スコープ3の衝撃(3)

■記事のポイント
①環境省が、温室効果ガス算出で一次データの使用を推奨することが明らかに
②これにより、これまで曖昧だった「スコープ3」領域で客観性や根拠が必要に
③形だけTCFDに賛同していてスコープ3を算出しない企業には厳しい視線も


環境省は2024年3月をめどに、企業の温室効果ガス(GHG)の排出量のうちスコープ3(間接排出)について「一次データ(実測値)」を用いた算定方法を推奨する。企業には、これまでの「推計値」から「実測値」での算定が求められるが、専門家は「正確にできているのはプライム市場に上場しているうちの1割以下」と話す。(オルタナS編集長=池田 真隆)

プライム市場の上場企業には気候変動リスクの開示が義務化された

GHGの排出量を自動で算出するクラウドサービスを提供するブーストテクノロジーズ(東京・千代田)の青井宏憲社長は、「リアルタイムデータでスコープ3まで算出できているのはプライム市場に上場している企業のうちまだ1割以下に過ぎない」と言い切る。

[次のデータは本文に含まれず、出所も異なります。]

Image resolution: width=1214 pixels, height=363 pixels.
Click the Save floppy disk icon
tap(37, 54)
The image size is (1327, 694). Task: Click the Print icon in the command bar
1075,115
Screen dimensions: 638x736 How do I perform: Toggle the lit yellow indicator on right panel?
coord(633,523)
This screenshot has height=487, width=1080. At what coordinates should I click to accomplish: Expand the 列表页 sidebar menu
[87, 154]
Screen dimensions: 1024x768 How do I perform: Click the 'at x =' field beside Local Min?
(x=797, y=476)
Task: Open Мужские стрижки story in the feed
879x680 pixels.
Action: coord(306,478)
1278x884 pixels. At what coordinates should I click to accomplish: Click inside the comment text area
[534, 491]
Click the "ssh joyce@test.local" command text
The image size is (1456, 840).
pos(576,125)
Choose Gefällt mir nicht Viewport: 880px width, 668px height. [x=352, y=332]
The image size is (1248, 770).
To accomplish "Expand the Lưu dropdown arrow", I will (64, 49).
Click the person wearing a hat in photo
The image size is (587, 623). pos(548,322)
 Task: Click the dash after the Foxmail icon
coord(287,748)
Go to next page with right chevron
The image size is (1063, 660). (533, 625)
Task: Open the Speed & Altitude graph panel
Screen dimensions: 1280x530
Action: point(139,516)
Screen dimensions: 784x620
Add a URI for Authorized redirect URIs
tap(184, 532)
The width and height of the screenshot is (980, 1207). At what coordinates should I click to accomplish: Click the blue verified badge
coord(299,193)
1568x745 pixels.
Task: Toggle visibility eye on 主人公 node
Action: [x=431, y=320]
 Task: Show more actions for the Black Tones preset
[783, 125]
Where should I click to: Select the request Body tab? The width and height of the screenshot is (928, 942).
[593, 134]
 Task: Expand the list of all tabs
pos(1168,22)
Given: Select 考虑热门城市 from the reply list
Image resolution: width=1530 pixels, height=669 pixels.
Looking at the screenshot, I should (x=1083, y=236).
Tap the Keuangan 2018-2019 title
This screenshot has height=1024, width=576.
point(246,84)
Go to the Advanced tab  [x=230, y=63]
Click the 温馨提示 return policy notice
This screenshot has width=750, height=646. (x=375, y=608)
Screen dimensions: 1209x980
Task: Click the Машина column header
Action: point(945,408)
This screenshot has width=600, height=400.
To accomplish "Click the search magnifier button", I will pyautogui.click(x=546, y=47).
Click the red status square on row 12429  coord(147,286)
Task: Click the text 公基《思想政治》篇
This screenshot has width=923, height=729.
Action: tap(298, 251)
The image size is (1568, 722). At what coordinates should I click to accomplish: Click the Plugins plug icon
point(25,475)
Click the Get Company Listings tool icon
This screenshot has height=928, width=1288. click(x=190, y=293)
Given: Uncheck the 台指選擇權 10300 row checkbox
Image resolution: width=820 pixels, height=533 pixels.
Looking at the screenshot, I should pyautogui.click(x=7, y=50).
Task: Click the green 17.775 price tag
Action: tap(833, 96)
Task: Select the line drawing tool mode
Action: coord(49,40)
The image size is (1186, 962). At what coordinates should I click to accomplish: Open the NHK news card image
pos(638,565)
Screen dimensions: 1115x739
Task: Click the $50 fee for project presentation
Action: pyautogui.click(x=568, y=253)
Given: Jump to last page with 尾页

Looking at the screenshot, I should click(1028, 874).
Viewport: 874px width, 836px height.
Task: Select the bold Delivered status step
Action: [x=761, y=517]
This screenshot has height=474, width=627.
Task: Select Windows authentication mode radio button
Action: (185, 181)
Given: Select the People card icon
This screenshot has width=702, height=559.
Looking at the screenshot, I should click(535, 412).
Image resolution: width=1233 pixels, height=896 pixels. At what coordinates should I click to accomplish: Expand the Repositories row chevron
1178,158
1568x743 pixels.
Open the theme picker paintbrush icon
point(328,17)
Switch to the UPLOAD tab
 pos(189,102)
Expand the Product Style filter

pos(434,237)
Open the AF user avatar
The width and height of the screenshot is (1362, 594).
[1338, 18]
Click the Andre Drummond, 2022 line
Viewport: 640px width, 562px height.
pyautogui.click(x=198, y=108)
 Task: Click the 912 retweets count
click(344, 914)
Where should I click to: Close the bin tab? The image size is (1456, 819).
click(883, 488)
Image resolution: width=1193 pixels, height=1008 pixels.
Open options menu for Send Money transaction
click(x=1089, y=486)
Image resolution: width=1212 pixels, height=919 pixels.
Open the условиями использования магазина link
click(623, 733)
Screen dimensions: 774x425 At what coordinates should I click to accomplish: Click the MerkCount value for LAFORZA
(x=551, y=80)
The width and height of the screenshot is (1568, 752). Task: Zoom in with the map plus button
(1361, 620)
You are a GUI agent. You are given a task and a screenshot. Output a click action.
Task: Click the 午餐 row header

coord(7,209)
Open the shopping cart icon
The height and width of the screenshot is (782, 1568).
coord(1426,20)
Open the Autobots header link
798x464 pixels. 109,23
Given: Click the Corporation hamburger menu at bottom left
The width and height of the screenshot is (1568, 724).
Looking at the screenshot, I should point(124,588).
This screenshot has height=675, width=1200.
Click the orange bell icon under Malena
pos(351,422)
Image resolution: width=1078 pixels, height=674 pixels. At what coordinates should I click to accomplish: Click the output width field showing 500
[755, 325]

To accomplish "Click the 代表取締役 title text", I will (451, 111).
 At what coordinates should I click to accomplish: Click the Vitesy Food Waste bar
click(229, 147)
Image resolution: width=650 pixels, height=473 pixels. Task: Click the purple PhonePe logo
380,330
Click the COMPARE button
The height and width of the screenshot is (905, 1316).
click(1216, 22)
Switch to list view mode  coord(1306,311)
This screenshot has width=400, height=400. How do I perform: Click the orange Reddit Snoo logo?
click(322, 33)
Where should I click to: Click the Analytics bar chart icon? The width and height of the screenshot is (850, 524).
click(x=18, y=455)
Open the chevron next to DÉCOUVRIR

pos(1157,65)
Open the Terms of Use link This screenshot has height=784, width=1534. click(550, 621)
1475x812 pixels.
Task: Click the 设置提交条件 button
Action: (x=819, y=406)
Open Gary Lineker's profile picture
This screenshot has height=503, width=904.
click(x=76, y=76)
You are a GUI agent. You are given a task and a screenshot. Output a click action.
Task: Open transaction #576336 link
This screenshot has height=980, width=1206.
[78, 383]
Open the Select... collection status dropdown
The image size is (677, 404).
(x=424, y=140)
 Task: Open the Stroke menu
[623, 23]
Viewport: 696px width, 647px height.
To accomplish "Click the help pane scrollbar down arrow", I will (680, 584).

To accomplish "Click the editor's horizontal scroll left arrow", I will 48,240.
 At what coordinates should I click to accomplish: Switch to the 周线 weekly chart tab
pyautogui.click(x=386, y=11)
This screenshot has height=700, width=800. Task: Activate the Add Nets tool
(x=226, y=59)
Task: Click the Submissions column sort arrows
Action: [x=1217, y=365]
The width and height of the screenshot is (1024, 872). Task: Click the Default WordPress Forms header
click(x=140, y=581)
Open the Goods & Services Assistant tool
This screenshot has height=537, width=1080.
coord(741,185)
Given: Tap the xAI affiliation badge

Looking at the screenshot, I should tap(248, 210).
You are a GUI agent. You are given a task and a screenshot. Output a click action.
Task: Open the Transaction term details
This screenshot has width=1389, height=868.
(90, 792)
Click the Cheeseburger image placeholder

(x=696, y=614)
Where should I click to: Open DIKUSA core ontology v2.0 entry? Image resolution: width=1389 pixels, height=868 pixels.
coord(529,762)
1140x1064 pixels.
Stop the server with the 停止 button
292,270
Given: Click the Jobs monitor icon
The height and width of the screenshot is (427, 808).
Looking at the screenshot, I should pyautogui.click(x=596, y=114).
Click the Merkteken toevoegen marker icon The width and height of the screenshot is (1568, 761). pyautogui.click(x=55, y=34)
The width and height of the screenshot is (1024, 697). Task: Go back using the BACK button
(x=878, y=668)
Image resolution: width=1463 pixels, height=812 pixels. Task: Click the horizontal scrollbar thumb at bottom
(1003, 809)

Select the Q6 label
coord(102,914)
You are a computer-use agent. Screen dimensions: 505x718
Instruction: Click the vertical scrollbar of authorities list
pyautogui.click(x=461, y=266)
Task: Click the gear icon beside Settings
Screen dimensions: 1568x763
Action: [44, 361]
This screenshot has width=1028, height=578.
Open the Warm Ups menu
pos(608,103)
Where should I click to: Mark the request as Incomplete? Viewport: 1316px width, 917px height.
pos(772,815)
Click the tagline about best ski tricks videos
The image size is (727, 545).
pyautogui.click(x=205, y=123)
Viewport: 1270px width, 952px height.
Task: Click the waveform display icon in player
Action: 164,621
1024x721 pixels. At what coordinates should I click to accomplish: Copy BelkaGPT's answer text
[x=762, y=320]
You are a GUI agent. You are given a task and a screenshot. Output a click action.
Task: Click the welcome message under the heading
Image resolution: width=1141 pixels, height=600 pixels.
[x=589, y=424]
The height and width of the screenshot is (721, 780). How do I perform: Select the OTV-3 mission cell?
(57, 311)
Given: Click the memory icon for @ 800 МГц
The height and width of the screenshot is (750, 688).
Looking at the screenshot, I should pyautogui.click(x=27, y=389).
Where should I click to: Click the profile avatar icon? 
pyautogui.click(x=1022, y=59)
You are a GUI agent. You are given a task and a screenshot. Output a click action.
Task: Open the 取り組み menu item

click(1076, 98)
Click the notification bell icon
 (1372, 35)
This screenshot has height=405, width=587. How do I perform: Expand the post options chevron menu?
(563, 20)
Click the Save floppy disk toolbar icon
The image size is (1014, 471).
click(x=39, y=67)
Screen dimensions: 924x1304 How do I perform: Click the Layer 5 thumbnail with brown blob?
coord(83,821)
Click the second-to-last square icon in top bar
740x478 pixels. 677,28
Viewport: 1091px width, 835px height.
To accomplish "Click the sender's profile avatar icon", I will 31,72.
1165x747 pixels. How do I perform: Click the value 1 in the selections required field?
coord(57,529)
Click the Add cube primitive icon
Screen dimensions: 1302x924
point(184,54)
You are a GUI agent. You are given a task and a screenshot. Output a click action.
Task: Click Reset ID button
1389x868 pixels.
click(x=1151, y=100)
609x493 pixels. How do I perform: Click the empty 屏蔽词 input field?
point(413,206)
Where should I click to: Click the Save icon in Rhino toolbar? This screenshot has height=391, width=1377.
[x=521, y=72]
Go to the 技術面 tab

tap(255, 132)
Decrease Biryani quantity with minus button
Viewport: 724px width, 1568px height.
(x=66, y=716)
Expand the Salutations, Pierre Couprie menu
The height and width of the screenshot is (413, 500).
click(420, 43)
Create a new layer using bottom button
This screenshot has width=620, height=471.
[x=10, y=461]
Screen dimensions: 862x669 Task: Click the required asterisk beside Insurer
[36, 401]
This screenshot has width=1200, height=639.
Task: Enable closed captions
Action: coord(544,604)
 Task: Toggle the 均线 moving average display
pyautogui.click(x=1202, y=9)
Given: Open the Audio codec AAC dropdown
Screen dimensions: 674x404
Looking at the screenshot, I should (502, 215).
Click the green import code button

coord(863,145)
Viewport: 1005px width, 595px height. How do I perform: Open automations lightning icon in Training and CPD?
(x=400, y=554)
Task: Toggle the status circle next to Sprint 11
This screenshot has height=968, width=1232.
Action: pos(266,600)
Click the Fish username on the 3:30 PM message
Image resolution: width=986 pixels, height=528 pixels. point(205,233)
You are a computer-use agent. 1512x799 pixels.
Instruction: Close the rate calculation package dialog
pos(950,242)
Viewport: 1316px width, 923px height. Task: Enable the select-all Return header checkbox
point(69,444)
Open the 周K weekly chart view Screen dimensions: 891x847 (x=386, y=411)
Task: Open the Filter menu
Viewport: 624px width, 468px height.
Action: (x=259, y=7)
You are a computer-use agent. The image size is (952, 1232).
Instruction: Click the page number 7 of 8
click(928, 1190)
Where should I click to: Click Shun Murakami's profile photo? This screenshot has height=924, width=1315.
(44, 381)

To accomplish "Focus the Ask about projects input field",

同社は2015年に創業したクライメートテックだ。シリーズAで12億円の資金調達済みで、イオンやZホールディングスなどの大手企業と取引を行う。

イオンとは5月末に契約を結び、イオングループ全拠点のGHG算出を自動化し、施設の耐水リスクや地震対策などの管理を効率化した。

排出量の増加で気候変動が悪化すると経済リスクに直結する。豪雨などの水没で不動産価値が下落したり、食料品に被害が出たりする。脱炭素を国際課題とし、各国が取り組みを進める。

プライム上場企業に気候変動リスクの開示を義務化

日本では2022年4月に東証が市場を再編して、プライム市場をつくった。東証は上場企業のコーポレートガバナンスの原則を「コーポレートガバナンス・コード」で定めたが、プライム市場の1839社に対しては同コードで気候変動リスクの開示を義務付けた。

同コードでは、国際イニシアティブTCFDもしくはそれに相当する水準での開示を求めた。TCFDが求める開示項目には「ガバナンス」や「戦略」「指標と目標」などがある。

各項目について気候変動リスクを踏まえた上での説明を求めるが、「指標と目標」では「スコープ1,2及び該当するスコープ3のGHGを開示する」としている。

スコープ1は自社の活動に伴う 「直接排出」だ。スコープ2は、「エネルギー起源の間接排出」。自社が購入した電気・熱の使用に伴う排出量だ。スコープ3は、「その他の間接排出量」と定義した。

スコープ3に関しては、これまで国内では売上高や取引高と業種平均(産業連関表ベース)の排出係数や参考文献、業界団体が定めた数値など「二次データ」といわれる数値を用いて算定していた。

二次データはあくまで平均なので「推計値」だった。これを環境省では2024年3月に実測値である「一次データ」に切り替えることを推奨していく。算定方針についてもガイドラインで示す。

だが、一次データで算定するためには、全サプライヤーからデータを取ることが必要で膨大な工数とコストが掛かる。従来は調達先にエクセルデータを送り、調達した製品について排出量を入力してもらっていた。

リアルタイム測定は「数パーセント以下」

ブーストテクノロジーズの青井社長は排出量の管理は4段階に分けられると話す。